There is an excellent example of this data artifact in Mark Nigrini’s excellent book: Forensic Analytics (2nd Edition, 2020), The chapter is titled, Comparing Current and Prior Period Data. Data used in the chapter are the purchasing card data for the District of Columbia which can be downloaded via the DC government’s open-data page. Nigirini’s objective is to determine whether descriptive statistics point to a difference in the data between 2011 and 2012. The period was chosen because high level testing revealed two anomalies in 2012 (the anomaly tests are not discussed in the chapter).

options(digits = 3, scipen = 9999)
remove(list = ls())
graphics.off()

suppressWarnings({
suppressPackageStartupMessages({
library(janitor)
library(tidyverse)
library(forcats)
library(explore)
library(finalfit)
library(lubridate)
library(readxl)
library(forecast)
library(TSstudio)
library(tsbox)
library(car)
})})

The ultimate objective of Nigrini’s approach is to call attention to the event presumably for further inquiry.

suppressWarnings({
mydata <- read_excel("PCard_Data2009-2014.xlsx")

})
      
mydata$...7 = NULL

I isolate the two years: 2011 and 2012 - following Nigrini.

mydata1112 = mydata |> dplyr::mutate(month = format(Date, "%m"), year = format(Date, "%y"))|>
            group_by(year) |>
          filter(year == "11" | year == "12") 

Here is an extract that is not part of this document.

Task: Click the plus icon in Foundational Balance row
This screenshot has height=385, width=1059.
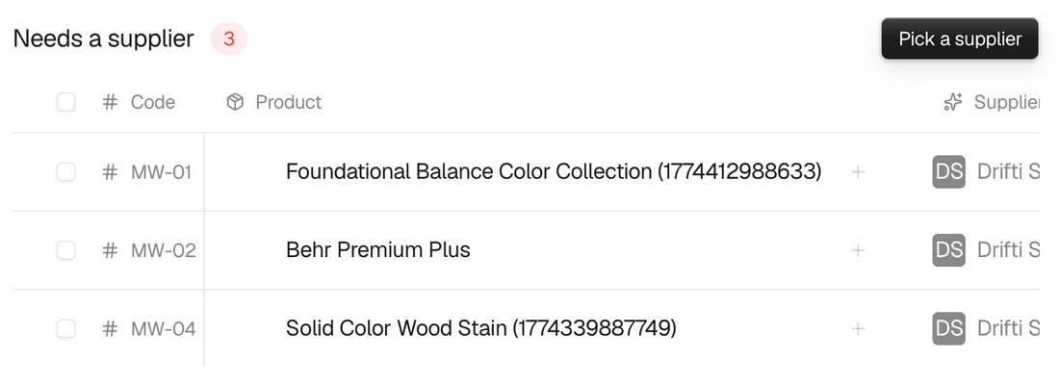Action: click(x=858, y=172)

my11 = mydata1112 |> filter(year == "11")
my12 = mydata1112 |> filter(year == "12")

The focus is on the transaction amounts. The following graph shows the distributions.

mydata1112 |> explore(Amount, target = year, split = TRUE)

and here is a different perspective via the empirical cumulative distribution functions:

mya = ecdf(my11$Amount)
myb = ecdf(my12$Amount)
plot(myb, verticals = TRUE, do.points = FALSE, col = "darkblue", lwd = 2, main = "Amount, ($)")
plot(mya, add = TRUE, verticals = TRUE, do.points = FALSE, col = "darkred", lwd = 2)

Truth to tell one can hardly notice anything visually.

Nigrini sets forth Year-to-Year changes across any number of summary statistics; and tests whether the changes are statistically significant.

A notable change in means for example.

t.test(Amount ~ year, data = mydata1112)


    Welch Two Sample t-test

data:  Amount by year
t = -9, df = 35557, p-value <0.0000000000000002
alternative hypothesis: true difference in means between group 11 and group 12 is not equal to 0
95 percent confidence interval:
 -227 -146
sample estimates:
mean in group 11 mean in group 12 
             506              692

But more to the point, what I like in Nigrini’s approach is that he pushes beyond the changes in the mean and carefully examines changes in the variance, the nature of the distribution itself. He probes for changes in the quartiles, changes in variance, changes in the coefficient of variation, changes in the interquartile range, changes in the maximum.

This is thinking clearly; the simple test of means can beguile us into failing to recognize that the distribution of the account itself my vary year-to-year. See the graph below.

mydata1112 |> 
    ggplot(aes(x = as.factor(year), y = Amount, col = as.factor(year))) + 
    geom_boxplot()

This is, for all intents and purposes, checking for data drift. The boxplots clearly show that the 2012 transaction was more variable than that of the previous year. We test whether the seeming increase in the number of large transactions is significant. Here are two of the battery of tests run by Nigrini.

var.test(Amount ~ year, data = mydata1112)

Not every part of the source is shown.